Solution: In a city often riven by fractious posturing for power, three groups break the mold and coalesce around the establishment of a faith-based initiative called “Newark Unites Tutoring Center,” anchored by best practices to accelerate learning for 9th and 10th grade students throughout the city.

This collective response to an academic crisis came about through a home-grown collaboration among Reverend Dr. David Jefferson of Metropolitan Baptist Church, Jared Taillefer, Executive Director of Great Oaks Legacy Charter School, and Kyle Rosenkrans, Executive Director of the New Jersey Children’s Foundation (NJCF). They explained to me that the Newark Unites initiative was prompted, in part, by a town hall in June called “Where Do We Go from Here: COVID’s Impact on Education in Newark and the Lessons that Can Be Learned.There, parent after parent expressed frustration and anger at their children’s learning loss after months of interrupted schooling and inadequate remote instruction.

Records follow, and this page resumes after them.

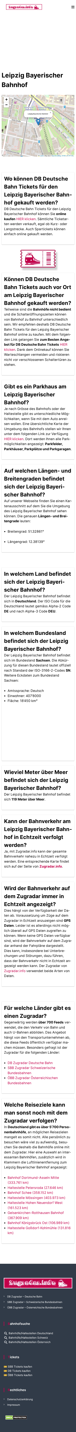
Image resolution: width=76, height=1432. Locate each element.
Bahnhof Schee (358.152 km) (30, 1193)
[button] (38, 122)
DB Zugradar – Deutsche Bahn (24, 1296)
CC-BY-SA (70, 156)
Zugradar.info (50, 866)
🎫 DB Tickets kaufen (17, 1371)
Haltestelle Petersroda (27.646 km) (35, 1188)
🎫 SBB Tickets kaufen (18, 1366)
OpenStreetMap (56, 156)
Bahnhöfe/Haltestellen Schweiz (26, 1337)
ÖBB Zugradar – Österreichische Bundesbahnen (35, 1307)
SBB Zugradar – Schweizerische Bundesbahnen (34, 1301)
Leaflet (41, 156)
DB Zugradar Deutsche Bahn (30, 1063)
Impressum (13, 1404)
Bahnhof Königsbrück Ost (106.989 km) (38, 1223)
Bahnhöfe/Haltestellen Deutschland (28, 1333)
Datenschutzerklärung (20, 1399)
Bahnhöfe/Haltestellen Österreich (27, 1342)
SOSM (64, 156)
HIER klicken (26, 219)
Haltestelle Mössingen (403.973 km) (36, 1198)
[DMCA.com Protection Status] (16, 1417)
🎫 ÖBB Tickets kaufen (18, 1375)
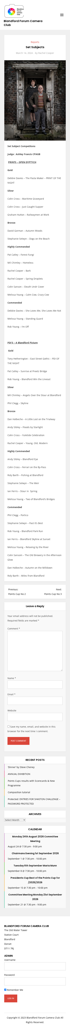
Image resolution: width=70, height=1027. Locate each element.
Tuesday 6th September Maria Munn (35, 865)
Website (11, 710)
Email (11, 694)
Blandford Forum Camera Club (23, 23)
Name (11, 678)
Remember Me (14, 989)
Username (9, 959)
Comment (13, 628)
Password (9, 974)
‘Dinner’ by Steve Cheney (21, 767)
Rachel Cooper (46, 53)
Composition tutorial (19, 792)
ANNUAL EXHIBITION (19, 774)
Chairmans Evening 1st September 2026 (35, 853)
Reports (35, 42)
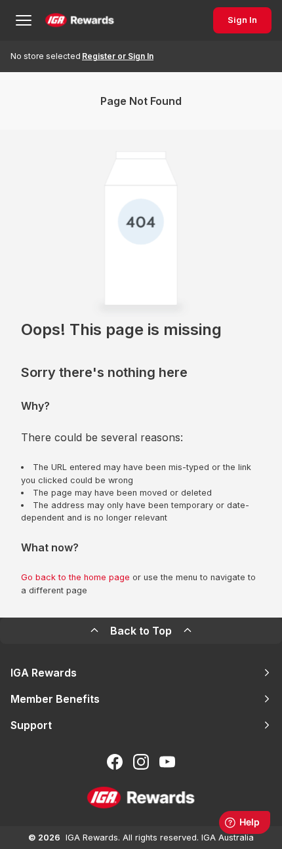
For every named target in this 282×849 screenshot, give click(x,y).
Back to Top (141, 630)
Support (31, 725)
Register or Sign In (117, 56)
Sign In (242, 20)
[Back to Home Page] (79, 20)
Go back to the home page (75, 577)
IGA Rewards (43, 672)
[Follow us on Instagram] (141, 762)
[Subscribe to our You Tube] (167, 762)
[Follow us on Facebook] (115, 762)
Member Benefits (55, 698)
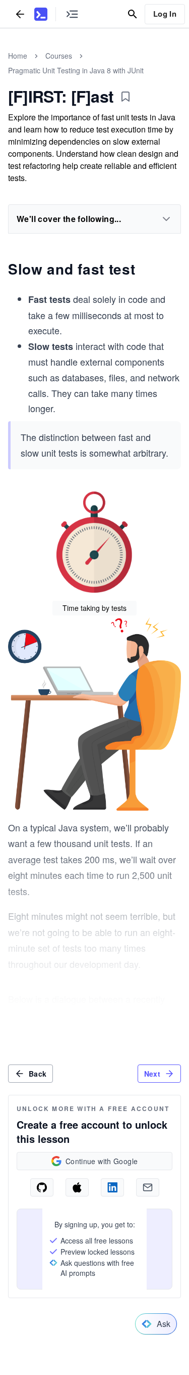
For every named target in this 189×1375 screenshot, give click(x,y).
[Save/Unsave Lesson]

Pastor Jefferson said, “these families were looking for solutions. I am in the business of hope– after all, I preside over the largest group of Newark parishioners in the city. So, given the urgency of the moment and this overwhelming consensus of parents that their children need immediate help, I knew we had to come up with a plan, especially since my congregants don’t have the resources to pay for it themselves.”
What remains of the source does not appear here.